REVIEW OF "A COLLABORATION" IN THE LOS ANGELES TIMES

 

                   Friday, August 11, 2000 - Art Reviews
                   A Mixed Bag: "A Collaboration," at Patricia
                    Correia Gallery, is a show with a neat and tidy concept: Twenty-eight
                    artists were invited to choose a partner and create a collaborative
                    work, to be displayed alongside other works made by the artists
                    individually. Quite an appealing notion, ripe with possibilities
                    for synergy, but not much in the way of cohesion happens here.
                    Mostly the results are muddled, like overly ambitious fusion
                    food that drowns the innate flavors of its ingredients. The
                    quality of those ingredients at the outset counts for a good
                    deal, though, and judging by the independently made works
                    on view here, the artists invited to participate were not,
                    overall, an impressive bunch. Teamwork only raised the stakes;
                    it didn't necessarily improve the tools.
                    Many of the artists work with an accretive
                    sensibility to begin with, and with a few notable exceptions
                    their assemblages and mixed-media pieces reflect a more-is-better
                    approach. "All This to End Up Dead" by Jack Howe, Craig La
                    Rotonda and Kim Maria (one of several three-person creations
                    in the show) enshrines an array of clues to a life--photographs,
                    rosary beads, medicine bottles, a Tarot card, key, tooth and
                    passport stamp--in a worn leather box. The veneer of time
                    lays heavily over all, giving the assemblage the feel of a
                    rusted memory. Susan Tibbles also contributes
                    an evocative assemblage, combining an old hand-colored photograph
                    of a smiling woman, a scrub brush and a violin bow. Woman,
                    tool and instrument conflate provocatively. Such concision
                    and eloquence are rare, however.
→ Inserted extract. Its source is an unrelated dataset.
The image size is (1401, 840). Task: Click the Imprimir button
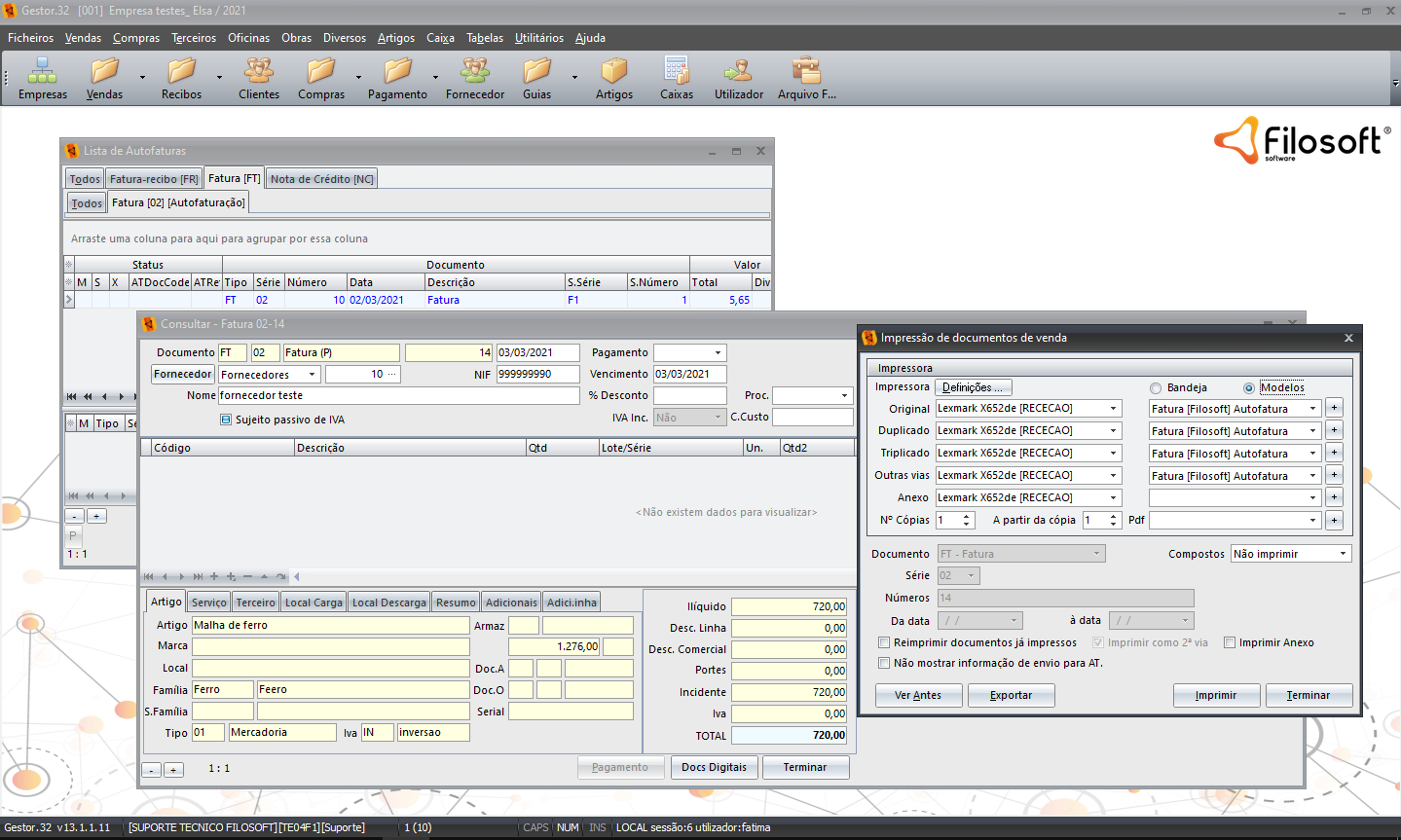pyautogui.click(x=1216, y=695)
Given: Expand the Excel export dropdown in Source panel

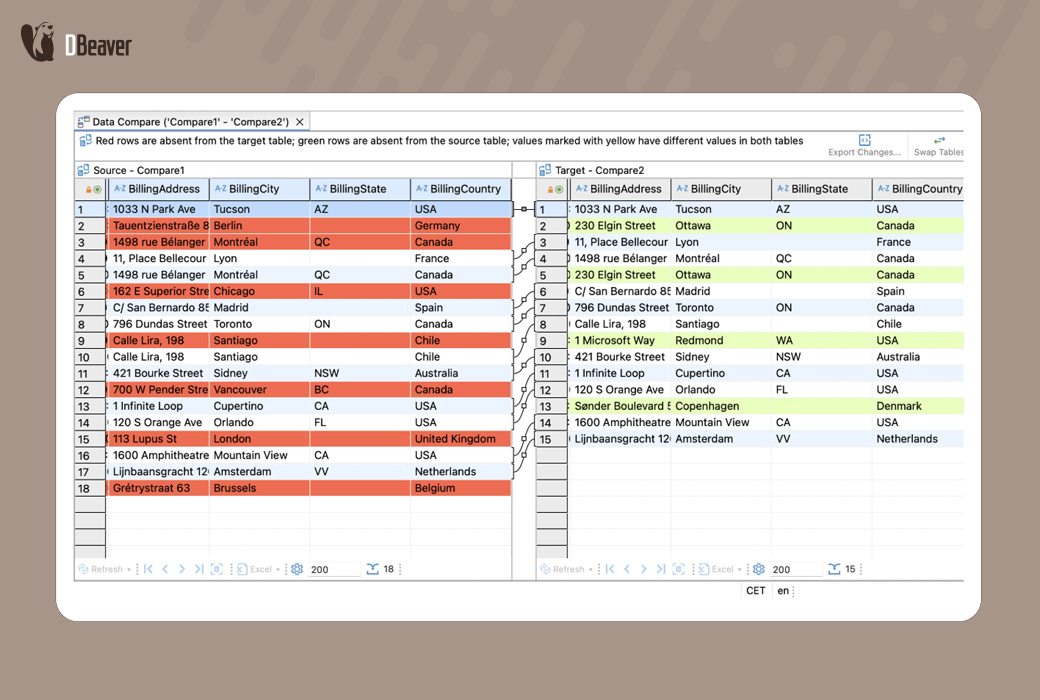Looking at the screenshot, I should point(279,569).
A collage by Lynn Bennett
                    marries Dada and Pop to refreshing, spunky effect, and a trio
                    of small intriguing gouache-paintings by Ann Chamberlin and
                    Jo Didner present bizarre tableaux that call to mind the rich
                    incongruities that emerged when the Surrealists played their
                    parlor game of Exquisite Corpse, in which several artists
                    each contributed a section to a drawing without being able
                    to see the parts done by the others. Exquisite Corpse, as
                    a creative framework for collaboration was, in fact, reprised
                    several years ago for a show organized by the Drawing Center
                    in New York. That show shined; this one doesn't.